4. A rising tide. New York company Verdant Power announced last December that it had filed an application to install 30 fifth-generation three-bladed turbines (such as the one shown here, being tested in 2006) in the East Channel of the East River in New York City. The project would have a nameplate capacity of 1 MW. Courtesy: Kris Unger/Verdant Power

The application with FERC was filed for an advanced fifth-generation version of the system, partially funded by the U.S. Department of Energy (DOE). Along with the DOE’s National Renewable Energy Laboratory, Sandia National Laboratories, and the University of Minnesota’s St. Anthony Falls Laboratory, Verdant Power is planning to test a “new composite turbine blade” while conducting the pilot test. Incremental installation of the plant with a nameplate capacity of 1 MW is expected to begin in late 2011, pending approvals.

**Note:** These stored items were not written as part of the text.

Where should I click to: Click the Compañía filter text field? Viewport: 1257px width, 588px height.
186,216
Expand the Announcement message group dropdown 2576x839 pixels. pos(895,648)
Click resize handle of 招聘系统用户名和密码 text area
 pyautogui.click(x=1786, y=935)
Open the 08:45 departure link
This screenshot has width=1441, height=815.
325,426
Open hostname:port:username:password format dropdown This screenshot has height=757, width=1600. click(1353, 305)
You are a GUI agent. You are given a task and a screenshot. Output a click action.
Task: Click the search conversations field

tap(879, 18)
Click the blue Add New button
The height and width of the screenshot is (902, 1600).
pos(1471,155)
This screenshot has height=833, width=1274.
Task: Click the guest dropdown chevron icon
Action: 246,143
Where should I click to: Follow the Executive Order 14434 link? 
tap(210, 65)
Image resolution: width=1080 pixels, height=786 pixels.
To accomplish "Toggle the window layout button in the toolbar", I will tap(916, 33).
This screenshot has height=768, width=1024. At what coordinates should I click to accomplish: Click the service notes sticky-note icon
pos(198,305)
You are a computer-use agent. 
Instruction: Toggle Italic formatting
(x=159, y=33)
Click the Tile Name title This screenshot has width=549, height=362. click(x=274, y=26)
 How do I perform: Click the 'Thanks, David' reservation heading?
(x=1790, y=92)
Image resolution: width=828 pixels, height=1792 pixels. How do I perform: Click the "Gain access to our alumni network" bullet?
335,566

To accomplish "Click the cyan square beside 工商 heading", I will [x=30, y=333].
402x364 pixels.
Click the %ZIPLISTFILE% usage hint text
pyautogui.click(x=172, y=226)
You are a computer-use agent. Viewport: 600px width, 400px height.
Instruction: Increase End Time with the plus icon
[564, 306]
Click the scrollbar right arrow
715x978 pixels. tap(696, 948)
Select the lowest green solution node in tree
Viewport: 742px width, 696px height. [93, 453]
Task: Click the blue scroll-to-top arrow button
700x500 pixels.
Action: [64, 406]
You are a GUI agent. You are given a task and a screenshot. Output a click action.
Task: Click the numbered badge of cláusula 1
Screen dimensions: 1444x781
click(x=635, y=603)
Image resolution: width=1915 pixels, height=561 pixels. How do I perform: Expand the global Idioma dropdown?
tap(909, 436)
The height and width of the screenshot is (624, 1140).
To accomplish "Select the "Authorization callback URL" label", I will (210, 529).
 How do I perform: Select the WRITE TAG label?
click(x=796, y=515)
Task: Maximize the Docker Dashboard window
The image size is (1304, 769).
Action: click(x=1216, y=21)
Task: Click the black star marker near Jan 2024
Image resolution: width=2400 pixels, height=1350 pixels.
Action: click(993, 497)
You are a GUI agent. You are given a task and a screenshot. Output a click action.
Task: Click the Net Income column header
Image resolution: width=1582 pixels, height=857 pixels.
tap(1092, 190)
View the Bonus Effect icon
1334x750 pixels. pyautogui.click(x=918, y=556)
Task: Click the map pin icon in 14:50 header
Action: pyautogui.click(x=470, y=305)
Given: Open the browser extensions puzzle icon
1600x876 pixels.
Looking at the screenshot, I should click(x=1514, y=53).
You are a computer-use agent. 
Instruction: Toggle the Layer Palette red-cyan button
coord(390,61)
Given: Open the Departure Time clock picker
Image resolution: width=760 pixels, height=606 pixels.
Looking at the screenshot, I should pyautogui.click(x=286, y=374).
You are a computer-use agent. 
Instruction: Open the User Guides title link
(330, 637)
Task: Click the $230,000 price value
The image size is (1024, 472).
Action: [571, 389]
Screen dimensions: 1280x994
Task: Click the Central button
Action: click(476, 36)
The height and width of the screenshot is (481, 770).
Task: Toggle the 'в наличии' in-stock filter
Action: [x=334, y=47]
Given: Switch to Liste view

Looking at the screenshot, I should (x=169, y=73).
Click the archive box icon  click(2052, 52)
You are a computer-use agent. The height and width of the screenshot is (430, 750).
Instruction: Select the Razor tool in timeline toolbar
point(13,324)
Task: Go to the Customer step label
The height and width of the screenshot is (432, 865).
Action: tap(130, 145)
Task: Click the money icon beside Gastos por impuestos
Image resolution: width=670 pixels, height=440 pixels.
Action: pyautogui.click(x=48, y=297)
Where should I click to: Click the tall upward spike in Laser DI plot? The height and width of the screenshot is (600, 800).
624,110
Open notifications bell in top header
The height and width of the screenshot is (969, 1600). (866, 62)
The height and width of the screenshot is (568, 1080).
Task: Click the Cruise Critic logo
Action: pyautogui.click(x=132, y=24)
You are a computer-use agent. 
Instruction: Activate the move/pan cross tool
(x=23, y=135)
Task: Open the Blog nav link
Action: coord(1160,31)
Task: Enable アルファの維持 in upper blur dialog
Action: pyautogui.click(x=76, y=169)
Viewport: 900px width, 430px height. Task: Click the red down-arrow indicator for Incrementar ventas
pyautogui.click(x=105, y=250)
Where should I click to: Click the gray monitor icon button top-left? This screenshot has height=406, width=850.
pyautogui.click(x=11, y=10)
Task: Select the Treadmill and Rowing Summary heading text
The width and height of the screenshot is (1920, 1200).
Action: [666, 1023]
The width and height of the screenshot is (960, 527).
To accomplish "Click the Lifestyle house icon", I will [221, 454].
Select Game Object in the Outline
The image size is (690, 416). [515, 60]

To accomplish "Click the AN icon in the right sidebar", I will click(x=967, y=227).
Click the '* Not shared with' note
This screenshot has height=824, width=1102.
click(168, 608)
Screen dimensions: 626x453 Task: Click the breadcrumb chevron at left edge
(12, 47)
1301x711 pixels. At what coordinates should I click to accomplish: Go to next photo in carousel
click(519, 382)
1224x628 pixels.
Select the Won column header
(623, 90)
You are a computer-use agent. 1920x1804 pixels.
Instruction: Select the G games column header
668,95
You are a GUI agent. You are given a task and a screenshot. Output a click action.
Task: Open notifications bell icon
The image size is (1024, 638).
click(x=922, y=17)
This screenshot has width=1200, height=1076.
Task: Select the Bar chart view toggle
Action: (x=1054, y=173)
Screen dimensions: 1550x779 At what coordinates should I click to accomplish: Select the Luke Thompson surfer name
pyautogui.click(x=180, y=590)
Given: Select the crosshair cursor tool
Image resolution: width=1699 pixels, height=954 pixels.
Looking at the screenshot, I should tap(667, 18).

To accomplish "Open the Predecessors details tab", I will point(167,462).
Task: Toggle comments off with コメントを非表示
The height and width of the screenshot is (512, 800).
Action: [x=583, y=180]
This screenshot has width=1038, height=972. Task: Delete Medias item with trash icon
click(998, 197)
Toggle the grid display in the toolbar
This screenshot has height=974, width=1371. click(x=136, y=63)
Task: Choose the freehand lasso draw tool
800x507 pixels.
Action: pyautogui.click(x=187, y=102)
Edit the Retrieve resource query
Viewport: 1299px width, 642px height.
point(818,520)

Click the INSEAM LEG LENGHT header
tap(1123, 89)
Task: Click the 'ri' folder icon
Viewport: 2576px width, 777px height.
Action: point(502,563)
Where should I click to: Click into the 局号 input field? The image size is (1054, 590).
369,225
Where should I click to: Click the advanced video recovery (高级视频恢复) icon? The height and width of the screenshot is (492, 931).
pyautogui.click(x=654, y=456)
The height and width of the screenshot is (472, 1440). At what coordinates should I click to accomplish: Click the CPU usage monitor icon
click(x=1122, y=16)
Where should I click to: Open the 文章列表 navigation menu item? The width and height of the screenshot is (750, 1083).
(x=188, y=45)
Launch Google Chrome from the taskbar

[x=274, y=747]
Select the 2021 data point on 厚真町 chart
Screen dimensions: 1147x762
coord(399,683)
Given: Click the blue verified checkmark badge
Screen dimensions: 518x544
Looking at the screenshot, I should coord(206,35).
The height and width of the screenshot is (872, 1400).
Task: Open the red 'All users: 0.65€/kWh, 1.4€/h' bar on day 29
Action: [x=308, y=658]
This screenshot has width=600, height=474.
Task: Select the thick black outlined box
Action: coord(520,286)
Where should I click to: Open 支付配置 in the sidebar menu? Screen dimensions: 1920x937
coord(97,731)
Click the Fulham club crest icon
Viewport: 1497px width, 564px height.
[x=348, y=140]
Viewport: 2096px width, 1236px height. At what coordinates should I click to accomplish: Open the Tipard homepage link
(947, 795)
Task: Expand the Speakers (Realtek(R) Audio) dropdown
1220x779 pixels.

Verdant Power may be spearheading efforts in the U.S. to generate power with tidal energy, but in the rest of North America, the tide has already turned on making marine power a mainstay resource. In December, for example, Mexican utility S.D.E announced it had begun construction of the first of many planned 1-MW marine-powered plants in Cancun. The plant, which will be completed in as little as six months, S.D.E claims, will be replicated all along the nation’s coasts and is expected to address a chronic power shortage afflicting Mexico.

One reason that sea power seems a feasible solution, according to a statement from S.D.E, is Mexico’s “high waves and long beaches.” Sea power was also desirable considering the “country’s significant level of environmental pollution.”

Though the utility did not detail the device’s technology (for which it holds a patent, having developed it with financial support from the Israeli government), it mentioned that the system under consideration was “the most effective in the world” and would cost just $65,000 to construct. This compares with construction costs per megawatt of $1,500,000 for coal, $900,000 for gas, $3,000,000 for solar energy, and $1,500,000 for wind power. The power produced by the system would also be cheap: reportedly 2 cents/kWh.

Meanwhile, currents in the Bay of Fundy, nestled between the Canadian provinces of New Brunswick and Nova Scotia—where tidewaters can surge to 53 feet, the highest in the world—are reportedly proving too strong for ongoing experimental tidal projects. According to officials from Nova Scotia Power Inc. and Irish company OpenHydro, which partnered to demonstrate a 400–metric ton turbine, recovery of the device just a year after deployment showed that all 12 blades from the unit’s core were missing. The rest of the structure, an innovative open-center design, was in “excellent condition overall,” as OpenHydro CEO James Ives noted. “It’s too early to be certain, but it appears this is the result of the tidal regime being much stronger than we initially believed,” he said, adding that a detailed analysis would provide more information and guide the next design and deployment decisions.

—Sonal Patel is POWER’s senior writer.